/distributed_clustering_thrill

Distributed Graph Clustering using the experimental Thrill framework

Primary LanguageC++OtherNOASSERTION

Distributed Graph Clustering using Thrill

This repository contains the code of the master thesis of Tim Zeitz Engineering Distributed Graph Clustering using MapReduce and the follow up paper Distributed Graph Clustering using Modularity and Map Equation accepted to Euro-Par 2018. The algorithms were implemented using the experimental Thrill framework, though we maintained our own fork of it. Most of the updates from the fork have now been merged back into upstream, but some discrepencies remain. The code uses C++14, so you will need a recent gcc or clang to build.

Evaluation

We performed an extensive evaluation of this implementation. See the evaluation repository for jupyter notebooks, our raw result data, the graphs used etc.

Building & Running

  • clone the git repository
  • run git submodule update --init --recursive to fetch dependencies
  • create a folder for build output mkdir build and cd into it
  • run cmake .. - this will create a makefile for a debug build - append -DCMAKE_BUILD_TYPE=Release for a optimized build without asserts
  • run make to actually build everything
  • run one of the binaries, eg ./dlslm_map_eq somegraph.gr

Pitfalls

Currently the CMakeLists.txt file blindly passes -mavx2 -mfma without checking if the system supports them. If you get Illegal Instruction errors when running the binaries remove these flags (or switch to -march=native), they are not required and just make stuff faster.

Content

The repo contains the following folders:

  • lib - dependencies as git submodules
  • src - actual source code
  • scripts - scripted stuff to run our experiements, put moab jobs into a queue, postprocess experimental results for evaluation, etc.

When building everything (among others) the following binaries are build:

  • dlslm - Distributed Synchronous Local Moving with Modularity
  • dlslm_map_equation - Distributed Synchronous Local Moving with Map equation
  • preprocess - Translate an arbitrary input graph into our custom binary format and perform some fixes along the way
  • streaming_clustering_analyser - a utility to calculate map equation and modularity scores of clusterings on very large graphs
  • seq_louvain - Graph Clustering using the original Louvain algorithm
  • infomap - a wrapper binary around infomap to make the interface compatible with the on of seq_louvain

Our programs can read DIMACs graphs, SNAP Edge List graphs and our own custom binary format. For optimal performance preprocess all graphs using the preprocess tool. seq_louvain and infomap will output a help about command line arguments, for the other binaries you will have to refer to the source code or the scripts to see what arguments can be passed.
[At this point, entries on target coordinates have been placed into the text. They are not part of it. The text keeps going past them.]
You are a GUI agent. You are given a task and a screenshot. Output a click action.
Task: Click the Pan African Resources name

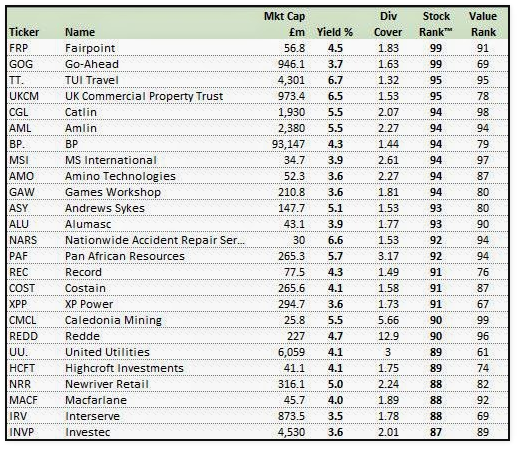(x=125, y=256)
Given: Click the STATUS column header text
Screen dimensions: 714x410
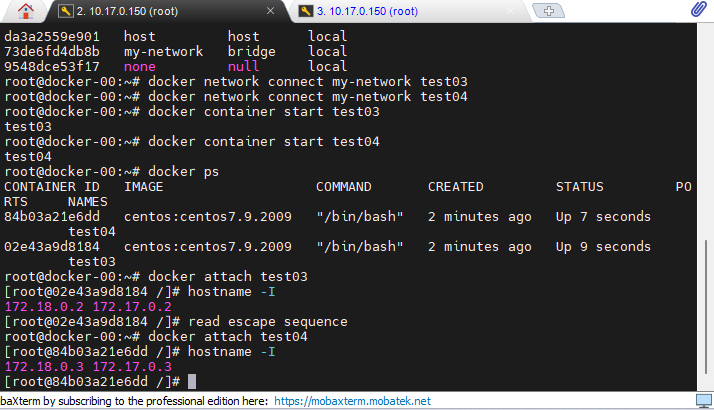Looking at the screenshot, I should point(579,187).
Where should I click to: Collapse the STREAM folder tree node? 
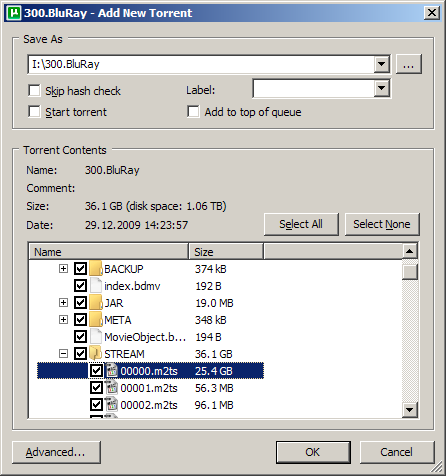[x=63, y=353]
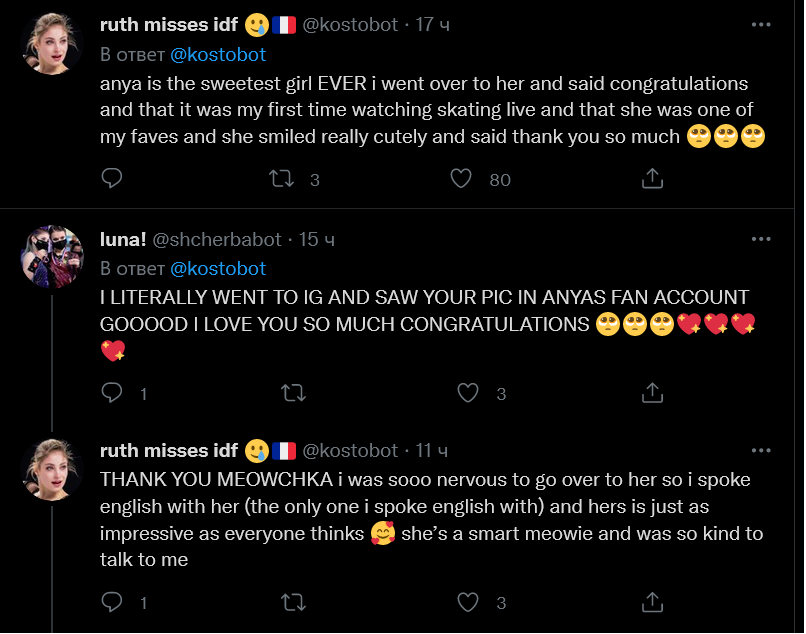Screen dimensions: 806x634
Task: Retweet the first tweet with 3 retweets
Action: pos(283,179)
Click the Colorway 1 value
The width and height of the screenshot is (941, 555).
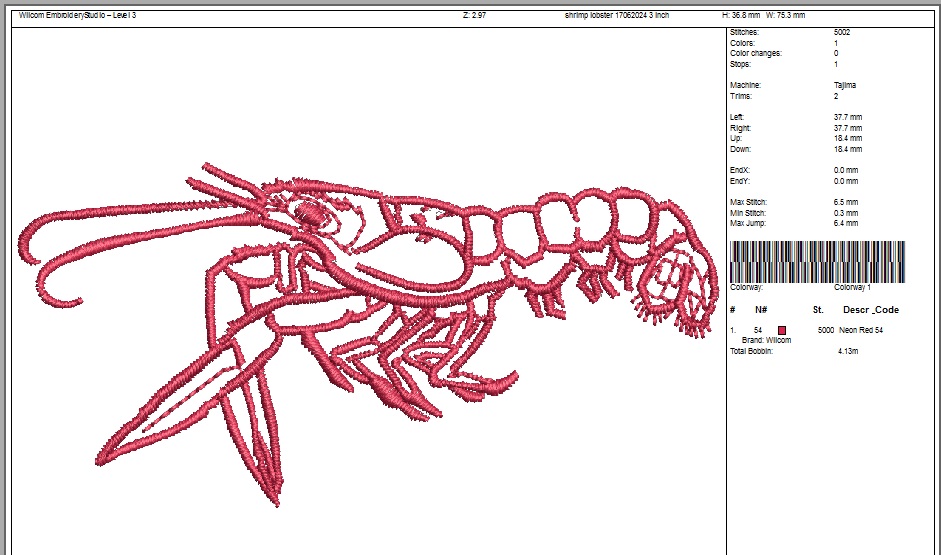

The analysis scripts make use of Networkit which you can also use to generate some test graphs. To be able to read our binary graphs you will need to use the thrill_support branch of this fork of networkit.

Acknowledgement

This work was partially supported by the DFG under grants WA654/19-2 and WA654/22-2.

Licence

The code in this repository is released under the BSD-2 License - except for the parts which use Infomap which are released under GNU Affero General Public License version 3. For these files (src/infomap.cpp, src/infomap_directed.cpp), the licence is stated explicitely at the top of the file.